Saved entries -
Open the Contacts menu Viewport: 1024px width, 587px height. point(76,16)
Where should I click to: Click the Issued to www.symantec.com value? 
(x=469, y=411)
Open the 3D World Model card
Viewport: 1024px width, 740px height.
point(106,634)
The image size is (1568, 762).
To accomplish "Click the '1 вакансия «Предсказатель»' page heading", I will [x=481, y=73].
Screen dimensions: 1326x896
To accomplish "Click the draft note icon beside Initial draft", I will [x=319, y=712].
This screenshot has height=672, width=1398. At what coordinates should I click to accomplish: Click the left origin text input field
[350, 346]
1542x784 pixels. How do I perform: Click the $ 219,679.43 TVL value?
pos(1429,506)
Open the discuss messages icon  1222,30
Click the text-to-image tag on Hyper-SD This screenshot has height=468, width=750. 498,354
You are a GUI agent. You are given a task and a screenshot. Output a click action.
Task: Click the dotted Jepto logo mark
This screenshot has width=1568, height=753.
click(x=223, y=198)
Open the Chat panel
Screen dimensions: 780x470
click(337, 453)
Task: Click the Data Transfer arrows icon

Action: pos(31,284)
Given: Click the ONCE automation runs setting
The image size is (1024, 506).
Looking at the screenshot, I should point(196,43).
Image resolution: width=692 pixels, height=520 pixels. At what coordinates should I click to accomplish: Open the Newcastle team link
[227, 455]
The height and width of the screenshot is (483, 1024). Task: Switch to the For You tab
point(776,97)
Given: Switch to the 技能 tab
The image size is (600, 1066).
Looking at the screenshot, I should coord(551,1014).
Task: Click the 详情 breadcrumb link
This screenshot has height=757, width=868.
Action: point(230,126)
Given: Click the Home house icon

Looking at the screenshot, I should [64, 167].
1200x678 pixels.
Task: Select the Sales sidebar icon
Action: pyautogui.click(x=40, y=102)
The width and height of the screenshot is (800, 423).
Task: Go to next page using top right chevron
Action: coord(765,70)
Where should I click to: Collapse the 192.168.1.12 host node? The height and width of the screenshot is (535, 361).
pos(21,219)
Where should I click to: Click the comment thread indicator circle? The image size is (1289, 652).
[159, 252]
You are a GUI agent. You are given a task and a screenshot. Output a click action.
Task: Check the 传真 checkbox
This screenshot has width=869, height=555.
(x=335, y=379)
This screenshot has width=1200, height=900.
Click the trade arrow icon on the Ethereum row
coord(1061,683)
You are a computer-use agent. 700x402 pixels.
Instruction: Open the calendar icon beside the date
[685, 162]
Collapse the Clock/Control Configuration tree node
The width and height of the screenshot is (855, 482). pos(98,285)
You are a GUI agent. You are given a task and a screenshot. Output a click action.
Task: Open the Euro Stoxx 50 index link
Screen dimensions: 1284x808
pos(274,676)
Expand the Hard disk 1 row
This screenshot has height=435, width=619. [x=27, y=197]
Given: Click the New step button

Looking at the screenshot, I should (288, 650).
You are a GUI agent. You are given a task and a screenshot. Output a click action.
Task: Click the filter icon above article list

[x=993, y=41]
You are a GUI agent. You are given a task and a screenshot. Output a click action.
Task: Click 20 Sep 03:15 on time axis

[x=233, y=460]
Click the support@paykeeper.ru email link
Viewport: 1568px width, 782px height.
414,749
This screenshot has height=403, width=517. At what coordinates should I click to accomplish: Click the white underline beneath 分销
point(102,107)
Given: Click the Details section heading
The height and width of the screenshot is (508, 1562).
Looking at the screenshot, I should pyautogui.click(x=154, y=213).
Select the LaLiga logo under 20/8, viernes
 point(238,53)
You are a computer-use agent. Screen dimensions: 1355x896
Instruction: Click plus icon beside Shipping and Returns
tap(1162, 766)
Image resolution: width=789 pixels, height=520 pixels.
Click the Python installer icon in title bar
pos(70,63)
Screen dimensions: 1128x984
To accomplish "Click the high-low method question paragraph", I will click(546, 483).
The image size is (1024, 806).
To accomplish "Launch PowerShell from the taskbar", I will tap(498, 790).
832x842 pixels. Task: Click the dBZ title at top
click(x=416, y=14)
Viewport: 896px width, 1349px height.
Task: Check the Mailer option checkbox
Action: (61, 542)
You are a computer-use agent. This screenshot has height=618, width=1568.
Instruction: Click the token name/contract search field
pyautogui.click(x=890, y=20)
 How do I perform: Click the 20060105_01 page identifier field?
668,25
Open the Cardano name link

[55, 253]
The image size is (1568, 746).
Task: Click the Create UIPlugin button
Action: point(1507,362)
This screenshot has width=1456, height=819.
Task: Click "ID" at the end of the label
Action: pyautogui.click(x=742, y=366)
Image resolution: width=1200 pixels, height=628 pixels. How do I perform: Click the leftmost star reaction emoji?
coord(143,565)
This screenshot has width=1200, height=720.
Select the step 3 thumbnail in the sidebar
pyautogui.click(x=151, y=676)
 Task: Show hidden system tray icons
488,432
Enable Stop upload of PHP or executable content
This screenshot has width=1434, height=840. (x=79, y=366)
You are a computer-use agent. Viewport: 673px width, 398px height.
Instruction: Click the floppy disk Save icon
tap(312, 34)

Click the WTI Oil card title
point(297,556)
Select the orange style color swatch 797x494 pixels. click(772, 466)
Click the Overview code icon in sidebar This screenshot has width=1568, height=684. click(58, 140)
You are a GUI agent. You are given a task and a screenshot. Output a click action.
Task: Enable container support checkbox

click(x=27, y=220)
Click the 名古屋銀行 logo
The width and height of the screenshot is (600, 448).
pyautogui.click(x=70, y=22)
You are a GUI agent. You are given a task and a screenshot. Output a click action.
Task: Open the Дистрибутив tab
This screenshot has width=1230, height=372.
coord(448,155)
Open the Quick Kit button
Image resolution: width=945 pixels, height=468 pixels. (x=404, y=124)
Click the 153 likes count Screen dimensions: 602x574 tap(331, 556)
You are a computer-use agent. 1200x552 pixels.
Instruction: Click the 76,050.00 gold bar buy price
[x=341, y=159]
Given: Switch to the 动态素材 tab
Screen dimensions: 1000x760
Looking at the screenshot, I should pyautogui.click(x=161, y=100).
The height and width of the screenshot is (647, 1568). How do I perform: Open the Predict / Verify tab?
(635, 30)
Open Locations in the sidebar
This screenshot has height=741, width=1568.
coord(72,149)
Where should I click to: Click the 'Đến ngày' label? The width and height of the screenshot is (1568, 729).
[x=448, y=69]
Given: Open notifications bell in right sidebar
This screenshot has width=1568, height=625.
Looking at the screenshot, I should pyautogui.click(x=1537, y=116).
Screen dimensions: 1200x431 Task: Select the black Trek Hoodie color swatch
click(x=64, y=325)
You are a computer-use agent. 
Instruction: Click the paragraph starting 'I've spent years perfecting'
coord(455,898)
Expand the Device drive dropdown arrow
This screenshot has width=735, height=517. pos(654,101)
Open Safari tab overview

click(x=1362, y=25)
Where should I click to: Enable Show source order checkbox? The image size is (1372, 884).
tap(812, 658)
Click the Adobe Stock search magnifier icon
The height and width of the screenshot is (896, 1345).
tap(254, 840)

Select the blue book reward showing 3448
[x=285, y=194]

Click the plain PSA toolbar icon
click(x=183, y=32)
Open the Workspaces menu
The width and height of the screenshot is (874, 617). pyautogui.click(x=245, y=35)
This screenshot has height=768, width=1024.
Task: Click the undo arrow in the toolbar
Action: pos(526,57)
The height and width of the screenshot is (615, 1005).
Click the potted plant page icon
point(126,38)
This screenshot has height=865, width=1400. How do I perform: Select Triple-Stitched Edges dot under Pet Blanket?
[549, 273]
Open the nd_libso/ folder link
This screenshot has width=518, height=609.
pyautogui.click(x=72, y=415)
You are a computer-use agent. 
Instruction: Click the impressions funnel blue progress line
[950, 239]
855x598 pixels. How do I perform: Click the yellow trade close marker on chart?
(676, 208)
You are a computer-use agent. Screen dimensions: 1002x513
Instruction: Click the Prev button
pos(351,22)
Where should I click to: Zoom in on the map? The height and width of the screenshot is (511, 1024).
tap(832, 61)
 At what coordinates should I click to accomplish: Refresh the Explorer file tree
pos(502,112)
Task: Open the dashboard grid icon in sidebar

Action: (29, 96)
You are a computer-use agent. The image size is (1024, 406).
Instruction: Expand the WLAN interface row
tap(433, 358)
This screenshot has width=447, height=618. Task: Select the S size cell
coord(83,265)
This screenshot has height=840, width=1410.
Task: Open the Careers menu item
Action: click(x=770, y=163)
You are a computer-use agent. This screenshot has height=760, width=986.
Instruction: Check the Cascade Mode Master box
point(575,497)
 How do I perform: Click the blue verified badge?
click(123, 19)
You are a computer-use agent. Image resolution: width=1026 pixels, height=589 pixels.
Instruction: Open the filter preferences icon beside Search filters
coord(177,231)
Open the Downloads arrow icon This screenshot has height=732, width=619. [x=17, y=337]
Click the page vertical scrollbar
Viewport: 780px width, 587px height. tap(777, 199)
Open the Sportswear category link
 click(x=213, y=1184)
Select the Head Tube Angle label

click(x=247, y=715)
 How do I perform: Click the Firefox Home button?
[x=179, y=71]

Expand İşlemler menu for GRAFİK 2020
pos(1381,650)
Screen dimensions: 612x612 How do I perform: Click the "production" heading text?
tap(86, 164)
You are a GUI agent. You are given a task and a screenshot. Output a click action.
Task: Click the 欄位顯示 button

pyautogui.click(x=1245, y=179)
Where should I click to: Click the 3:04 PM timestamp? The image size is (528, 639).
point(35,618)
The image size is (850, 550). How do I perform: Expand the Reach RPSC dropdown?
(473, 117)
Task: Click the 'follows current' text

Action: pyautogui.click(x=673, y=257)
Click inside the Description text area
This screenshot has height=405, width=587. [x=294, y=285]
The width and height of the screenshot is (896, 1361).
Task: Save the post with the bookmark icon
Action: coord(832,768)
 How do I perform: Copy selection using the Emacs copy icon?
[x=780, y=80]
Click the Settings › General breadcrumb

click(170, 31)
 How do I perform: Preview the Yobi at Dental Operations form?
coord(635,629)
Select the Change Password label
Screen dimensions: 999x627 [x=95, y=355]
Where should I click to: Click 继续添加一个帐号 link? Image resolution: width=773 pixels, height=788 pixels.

Instructions for the task - Please copy, exactly and with nothing else, the lines above beginning at the line that has "Screen dimensions: 1284x808" and ending with the line that has "Screen dimensions: 1128x984".

Exercise answer -
Screen dimensions: 1284x808
pos(274,676)
Expand the Hard disk 1 row
This screenshot has height=435, width=619. [x=27, y=197]
Given: Click the New step button

Looking at the screenshot, I should (288, 650).
You are a GUI agent. You are given a task and a screenshot. Output a click action.
Task: Click the filter icon above article list

[x=993, y=41]
You are a GUI agent. You are given a task and a screenshot. Output a click action.
Task: Click 20 Sep 03:15 on time axis

[x=233, y=460]
Click the support@paykeeper.ru email link
Viewport: 1568px width, 782px height.
414,749
This screenshot has height=403, width=517. At what coordinates should I click to accomplish: Click the white underline beneath 分销
point(102,107)
Given: Click the Details section heading
The height and width of the screenshot is (508, 1562).
Looking at the screenshot, I should pyautogui.click(x=154, y=213).
Select the LaLiga logo under 20/8, viernes
 point(238,53)
You are a computer-use agent. Screen dimensions: 1355x896
Instruction: Click plus icon beside Shipping and Returns
tap(1162, 766)
Image resolution: width=789 pixels, height=520 pixels.
Click the Python installer icon in title bar
pos(70,63)
Screen dimensions: 1128x984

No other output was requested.